她比我好,也是因为有面前这个心事重重的爹,突然心难受地抽了一下,鼻尖一酸,真的好想委屈地哭一场。
突然,鬼伯问我:“为什么那个人进了门?难不成你已经决定要跟了他?”
他说的“那个人”是鬼车,我点点头,倒不是我决定跟了他,而是他和易川商量了,甚至把最大的矛盾给解决了。
“秋秋啊,你听我的话,好好看看他的真面目,他在阴间待了那么久没有离去,更甚至在无间地狱待的时间更久,哪里会是泛泛之辈!趁早休了他,让他离去吧!”
提起此事,鬼伯还是一万个不同意。而我觉得,若是我表达想跟易川在一起,他绝对是两万个赞同的。
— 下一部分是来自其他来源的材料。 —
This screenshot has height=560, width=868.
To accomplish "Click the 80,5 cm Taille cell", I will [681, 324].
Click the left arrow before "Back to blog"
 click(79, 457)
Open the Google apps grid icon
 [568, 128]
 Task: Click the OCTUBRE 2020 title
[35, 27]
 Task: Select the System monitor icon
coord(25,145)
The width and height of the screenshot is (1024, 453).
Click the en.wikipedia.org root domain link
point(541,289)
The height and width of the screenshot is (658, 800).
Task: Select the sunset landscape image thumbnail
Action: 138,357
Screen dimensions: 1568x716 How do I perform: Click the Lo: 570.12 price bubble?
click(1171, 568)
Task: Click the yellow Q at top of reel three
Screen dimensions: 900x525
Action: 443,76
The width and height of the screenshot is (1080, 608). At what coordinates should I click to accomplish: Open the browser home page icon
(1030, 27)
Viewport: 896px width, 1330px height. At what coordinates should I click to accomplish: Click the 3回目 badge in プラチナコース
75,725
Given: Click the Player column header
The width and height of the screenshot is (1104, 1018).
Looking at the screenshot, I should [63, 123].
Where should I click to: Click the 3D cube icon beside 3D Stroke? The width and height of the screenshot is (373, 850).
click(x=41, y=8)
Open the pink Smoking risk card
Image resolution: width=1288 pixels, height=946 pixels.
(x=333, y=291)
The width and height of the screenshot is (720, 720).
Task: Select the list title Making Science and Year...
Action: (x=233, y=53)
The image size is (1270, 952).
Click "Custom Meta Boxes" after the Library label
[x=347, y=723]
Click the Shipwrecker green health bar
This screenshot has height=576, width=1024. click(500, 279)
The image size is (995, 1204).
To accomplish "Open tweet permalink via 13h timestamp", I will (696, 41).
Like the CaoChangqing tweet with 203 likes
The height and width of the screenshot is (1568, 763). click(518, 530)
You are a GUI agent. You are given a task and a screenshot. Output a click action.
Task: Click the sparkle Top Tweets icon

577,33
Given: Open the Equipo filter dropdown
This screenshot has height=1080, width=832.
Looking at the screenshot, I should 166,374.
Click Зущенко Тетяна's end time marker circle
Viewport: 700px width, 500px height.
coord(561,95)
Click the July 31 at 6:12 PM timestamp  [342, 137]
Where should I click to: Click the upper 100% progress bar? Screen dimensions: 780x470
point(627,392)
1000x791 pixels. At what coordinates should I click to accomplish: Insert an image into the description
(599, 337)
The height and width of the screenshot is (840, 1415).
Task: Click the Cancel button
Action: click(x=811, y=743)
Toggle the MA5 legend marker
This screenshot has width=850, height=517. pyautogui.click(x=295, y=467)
可其实,年纪轻轻就当上了护国大将军,岂止只是武功高强,他也不是善茬
我道:“老伯,其实殿下他并无异议。”
我真怕吓到他老人家,可是实际上还真把他吓到了,而且还吓得不轻,瞪着两眼珠子问我:“殿下?也就是说他同意!为什么?为什么他会这样做?”
他又把我吓得后退几步,结巴地回答道:“这是他们商量的结果”
鬼伯愣了一会儿,低下头开始自说自语,一会儿暴怒,一会儿又感叹的。
忽然他道:“这样可不行,若是非要这样的话,我就不去投胎了,就算是变成枯骨,魂飞魄散我不去了!”
“唉?”我不解地看着鬼伯。
“你们都不能幸福,我投胎又有什么意义?我把你们当成自己亲人,见不得你们受一点委屈,看你们走上岔路。所以,要是看不到你和殿下一生一世一双人,这胎我也不去投了!”
“老伯,这和你无关啊,你为何苦委屈自己!”
老人家的心思我不懂,他站起来,越走越远。
回去我就把这事告诉易川,厨房里还在添料的他停了下来,皱了皱眉,这时,把满身的红衣开遍眼帘的美人不知什么时候站在门口,一言不发地看着我。